Interventional procedures can be a less invasive alternative to open surgeries for a growing number of applications. In an interventional procedure, a physician can insert a catheter or other implement into a patient through a relatively small incision and perform the procedure, whether it is insertion of a stent, removal of a malignant tissue, or any other manipulation, under image guidance. One type of image guidance is fluoroscopy, wherein real-time X-ray images are obtained by an X-ray tube and fluorescent screen or spatially resolved detector positioned on opposite sides of a patient. However, the dose of ionizing radiation delivered to patients during a fluoroscopy guided procedure, or other X-ray intensive imaging procedures, being somewhat of a concern, methods and apparatuses for dose-reduction have been developed.
A method and apparatus for adaptive exposure in X-ray imaging systems enable a surgeon to select a “region of interest” (ROI) within the available field of view of the X-ray imaging system, which can be imaged at a higher quality than the rest of the field of view. Adaptive exposure may be implemented in inverse geometry X-ray imaging systems wherein a plurality of discrete source locations, e.g. a scanning beam source or an array of discrete emitters, illuminate a spatially resolved detector in rapid sequence. The ROI may be exposed to a higher amount of X-ray flux to improve image contrast and quality relative to areas outside the ROI, so that these areas receive only the minimum amount of radiation necessary for the physician's analysis. ROI selection may be completed using a stylus or finger on a screen or otherwise tracing out an ROI on the presented X-ray image.

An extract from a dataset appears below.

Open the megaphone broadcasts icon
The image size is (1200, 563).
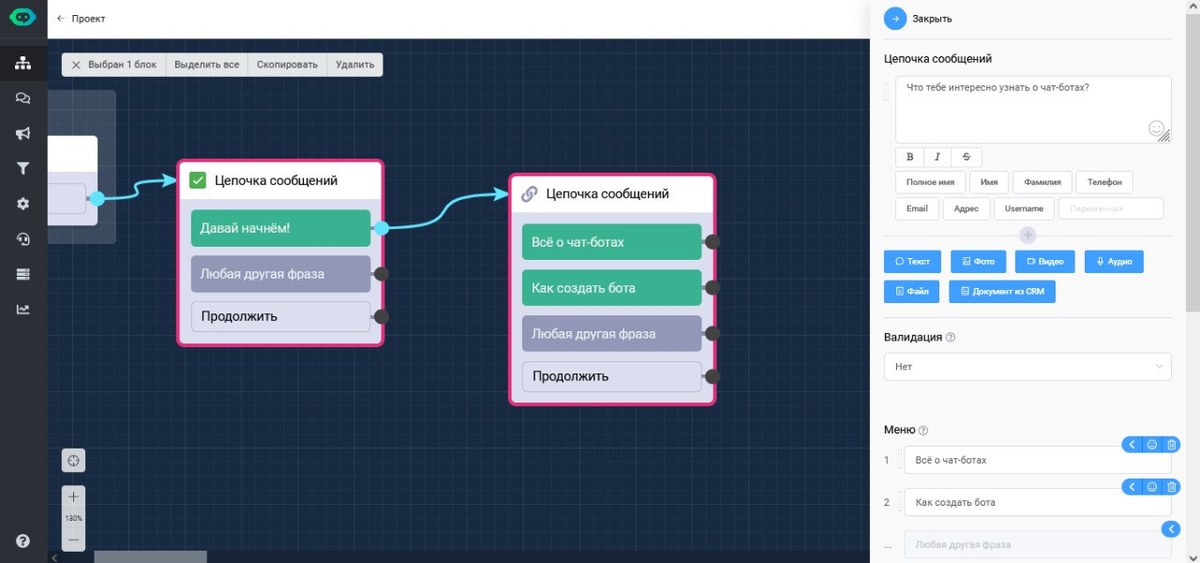point(22,133)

However, an operating room may be held to a high degree of sterility, requiring all objects to meet certain standards; a surgeon may be unable to touch a stylus or screen after beginning a procedure if the stylus or screen is not sterilized. What is needed is a method and apparatus by which a physician may control the ROI being implemented by an imaging system or other equipment parameters without risk of contamination or time-expensive processes during an interventional or other operating-room procedure. Embodiments of the present invention utilize an alternative means of human-computer interaction to offer a contact-free method and apparatus for ROI definition and related commands in an operating room.